Roman Gastesi’s money isn’t his

BY RICK BOETTGER

     Our county administrator has been deposed in his four-year-long losing lawsuit against Stand Up for Animals (SUFA) and its director, Linda Gottwald. If he repeats his words in court, I don’t know how the judge and jury will stop themselves from laughing.

     To recap, in August of 2010, Roman froze SUFA’s bank accounts, putting them out of business, so, as I allege in detail in my upcoming formal state ethics complaint, George Nugent’s friends could get the quarter-million-dollar contract to run the Marathon and Big Pine animal shelters. SUFA had done a great job, no complaints by the county and rave reviews from animal lovers, for eight years. George’s friends quickly closed the Big Pine shelter, suffered a mandatory quarantine of the Marathon shelter, and had to fire the director who had convinced George to get rid of SUFA and Linda in the first place.

     The pretext for putting SUFA  out of business was that she had breached her fiduciary duty to the county, spending a tiny amount of money in a way the county didn’t like. This has been nonsense from the start. SUFA was, on page one of their contract, an “independent contractor.” Any legal definition will include language like this: “An independent contractor is not under the control, guidance, or influence of the client, and does not have a fiduciary duty.”

     A fiduciary is someone like a lawyer holding someone’s money in escrow. It’s illegal for him to spend it in ways not defined by the escrow. SUFA, and every other contractor with the county, simply gets paid for services rendered. SUFA has counter-sued and won every step of the way since August 2010. Roman was deposed to find out what justification he thought the county had to grab SUFA’s money.

     Roman testified after the person the county sent to explain SUFA’s contract, Beth Leto, had demonstrated she had no idea what “independent contractor” and “fiduciary” meant. She simply asserted that the county was completely free of legal liability for anything SUFA did, but SUFA was actually under strict control of the county, and not at all independent. So Roman had to back up this absurd position.

     He tried to do so in the most surprising, and actually hilarious way I could imagine. Roman said repeatedly that any money the county spends remains county money forever.  Question: “If the county buys a concrete block … from a hardware store, it receives that concrete block. The money it paid to the hardware store is whose money?”  Roman’s answer, under oath: “It’s the county’s money.” He said the same thing about his own salary — even when it’s in his bank account, it’s still the county’s money, and they can take it back whenever they want to.

     This is Alice in Wonderland stuff here. This is what Roman’s lawyers force him to say in order to support their absurd position that the money they paid, monthly and in arrears for the services SUFA rendered, actually was still their money forever, and they could grab it back whenever they wanted — for example, when the county mayor wanted to give the contract to his friends.
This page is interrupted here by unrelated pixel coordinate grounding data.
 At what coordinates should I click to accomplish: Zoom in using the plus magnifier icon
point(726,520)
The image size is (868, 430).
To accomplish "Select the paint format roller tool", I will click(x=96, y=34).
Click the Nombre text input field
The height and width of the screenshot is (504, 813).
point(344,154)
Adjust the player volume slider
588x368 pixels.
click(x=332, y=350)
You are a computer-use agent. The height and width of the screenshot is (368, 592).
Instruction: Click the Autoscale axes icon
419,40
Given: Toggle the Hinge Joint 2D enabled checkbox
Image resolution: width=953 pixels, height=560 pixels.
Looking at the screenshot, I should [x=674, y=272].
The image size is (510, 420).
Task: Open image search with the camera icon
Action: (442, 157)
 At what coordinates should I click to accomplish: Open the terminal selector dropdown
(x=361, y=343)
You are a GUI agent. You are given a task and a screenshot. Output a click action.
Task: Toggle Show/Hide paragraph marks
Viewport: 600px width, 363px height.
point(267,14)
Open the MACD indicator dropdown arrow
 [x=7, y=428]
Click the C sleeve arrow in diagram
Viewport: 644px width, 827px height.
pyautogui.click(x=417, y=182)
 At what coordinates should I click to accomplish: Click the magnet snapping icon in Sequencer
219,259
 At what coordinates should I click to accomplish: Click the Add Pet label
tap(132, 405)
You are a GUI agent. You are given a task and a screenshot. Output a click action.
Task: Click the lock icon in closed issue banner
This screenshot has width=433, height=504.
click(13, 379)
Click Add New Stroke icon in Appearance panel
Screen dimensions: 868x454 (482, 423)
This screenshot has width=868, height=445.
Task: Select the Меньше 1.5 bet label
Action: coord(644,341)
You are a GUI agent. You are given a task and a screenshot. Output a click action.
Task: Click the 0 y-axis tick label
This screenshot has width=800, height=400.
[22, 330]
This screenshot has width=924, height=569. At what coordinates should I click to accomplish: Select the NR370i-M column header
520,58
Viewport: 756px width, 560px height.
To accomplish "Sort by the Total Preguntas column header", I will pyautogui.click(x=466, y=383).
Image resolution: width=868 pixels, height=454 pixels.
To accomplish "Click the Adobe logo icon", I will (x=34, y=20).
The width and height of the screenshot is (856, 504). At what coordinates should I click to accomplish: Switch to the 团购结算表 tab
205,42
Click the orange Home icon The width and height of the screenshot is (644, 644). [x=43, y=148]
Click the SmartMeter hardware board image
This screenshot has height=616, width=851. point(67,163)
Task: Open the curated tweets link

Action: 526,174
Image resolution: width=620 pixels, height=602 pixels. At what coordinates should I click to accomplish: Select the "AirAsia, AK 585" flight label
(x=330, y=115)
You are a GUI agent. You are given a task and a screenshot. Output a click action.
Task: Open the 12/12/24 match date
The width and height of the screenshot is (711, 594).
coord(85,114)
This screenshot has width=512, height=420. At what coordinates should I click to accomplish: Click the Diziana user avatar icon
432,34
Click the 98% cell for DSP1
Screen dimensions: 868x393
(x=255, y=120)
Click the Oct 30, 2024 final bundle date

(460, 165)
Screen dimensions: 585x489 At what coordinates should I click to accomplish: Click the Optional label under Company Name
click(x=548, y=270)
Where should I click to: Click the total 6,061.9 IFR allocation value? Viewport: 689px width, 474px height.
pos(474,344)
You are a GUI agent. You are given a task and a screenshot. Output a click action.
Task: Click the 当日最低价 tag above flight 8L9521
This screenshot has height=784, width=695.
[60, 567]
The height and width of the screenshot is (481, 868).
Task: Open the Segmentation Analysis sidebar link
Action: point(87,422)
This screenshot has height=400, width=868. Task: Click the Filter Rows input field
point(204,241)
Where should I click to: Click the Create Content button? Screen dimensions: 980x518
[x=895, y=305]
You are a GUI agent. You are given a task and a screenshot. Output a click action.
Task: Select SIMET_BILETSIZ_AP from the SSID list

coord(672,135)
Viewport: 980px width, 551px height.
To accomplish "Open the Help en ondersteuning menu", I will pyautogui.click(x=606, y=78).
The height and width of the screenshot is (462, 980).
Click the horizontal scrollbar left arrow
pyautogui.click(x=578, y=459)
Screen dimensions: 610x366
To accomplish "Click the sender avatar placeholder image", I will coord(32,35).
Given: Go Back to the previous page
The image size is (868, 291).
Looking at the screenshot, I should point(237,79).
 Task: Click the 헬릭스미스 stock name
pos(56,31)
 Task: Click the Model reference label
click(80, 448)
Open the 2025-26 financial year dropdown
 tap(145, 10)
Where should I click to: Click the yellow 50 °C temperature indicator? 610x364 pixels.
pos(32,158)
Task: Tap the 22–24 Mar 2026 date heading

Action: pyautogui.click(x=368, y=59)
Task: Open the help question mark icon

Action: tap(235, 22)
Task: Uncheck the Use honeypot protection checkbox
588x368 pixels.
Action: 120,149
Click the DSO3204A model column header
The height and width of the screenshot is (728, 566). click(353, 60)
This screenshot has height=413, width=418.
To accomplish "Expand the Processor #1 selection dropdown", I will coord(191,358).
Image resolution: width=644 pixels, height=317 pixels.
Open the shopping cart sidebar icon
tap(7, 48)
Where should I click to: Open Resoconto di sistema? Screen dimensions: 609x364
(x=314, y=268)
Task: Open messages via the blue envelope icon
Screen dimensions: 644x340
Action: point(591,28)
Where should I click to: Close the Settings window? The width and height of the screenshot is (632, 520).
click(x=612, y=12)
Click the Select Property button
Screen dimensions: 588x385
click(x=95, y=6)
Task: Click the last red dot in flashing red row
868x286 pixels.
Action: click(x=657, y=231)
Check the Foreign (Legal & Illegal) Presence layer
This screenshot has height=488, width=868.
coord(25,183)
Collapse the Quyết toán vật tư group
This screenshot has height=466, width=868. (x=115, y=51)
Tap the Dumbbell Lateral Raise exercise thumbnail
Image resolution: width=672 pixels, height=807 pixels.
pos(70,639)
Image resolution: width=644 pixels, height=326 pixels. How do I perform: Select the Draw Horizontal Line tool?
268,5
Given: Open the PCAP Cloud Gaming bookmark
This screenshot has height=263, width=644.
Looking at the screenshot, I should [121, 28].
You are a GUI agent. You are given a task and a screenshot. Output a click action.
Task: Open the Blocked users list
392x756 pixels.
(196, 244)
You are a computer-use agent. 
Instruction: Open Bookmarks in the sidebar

     The county had their lawsuit overturned on appeal, and SUFA got its money back. So the county tried to get SUFA’s countersuit dropped by suing SUFA’s auditor and entire board of directors. The judge dropped the board. So the county tried a second time to include the board. The attempt was dismissed again, with prejudice. The county then tried to bar the board’s lawyer from asking questions during Roman’s deposition. This too was denied. Expensive investigations — our tax money — by the State Attorney, FDLE and a forensic accountant all found nothing. Lose, lose, lose.

     So now, Danny Kolhage is going to be deposed for his role. It will be bloody — or inventively hilarious, in some way I can’t imagine, like Roman’s. Roman also amused by maintaining he was “duped” into buying 80%-off cell phones for his kids by his underling, and that the Grand Jury was “politically motivated” in recommending he be fired.

     For years I have tried to get the county out of their SUFA mess, a worse scandal than Duck Tours ever was, though not as bad as the take-down of our police and fire departments in the ’80s. I may have in an odd way succeeded. Going through the two-foot-high stack of legal filings, I couldn’t find Roman’s signature on the initial filing. He, as the county administrator, is the plaintiff. I remember vividly the judge denying the initial filing of my suit against the city to re-open the cemetery gates because, though I signed my filing as the “lawyer,” I did not include the separate, notarized signature on my affidavit as the litigant. The suit against SUFA that put them out of business has only Roman’s attorney’s signature, that of the now-retired Suzanne Hutton.

     Roman said as much in his deposition: Questions about SUFA “just went to legal” and he “doesn’t remember” signing any lawsuit. It may have been that the county attorney made the same mistake I did as a pro se first-time filer. Or, “legal” was the loose cannon. Roman said he would have talked to Linda about spending questions, “the way we did with the YMCA” about a similar issue. The county’s whole case should never have been. Maybe it will now evaporate, and Danny can breathe a sigh of relief.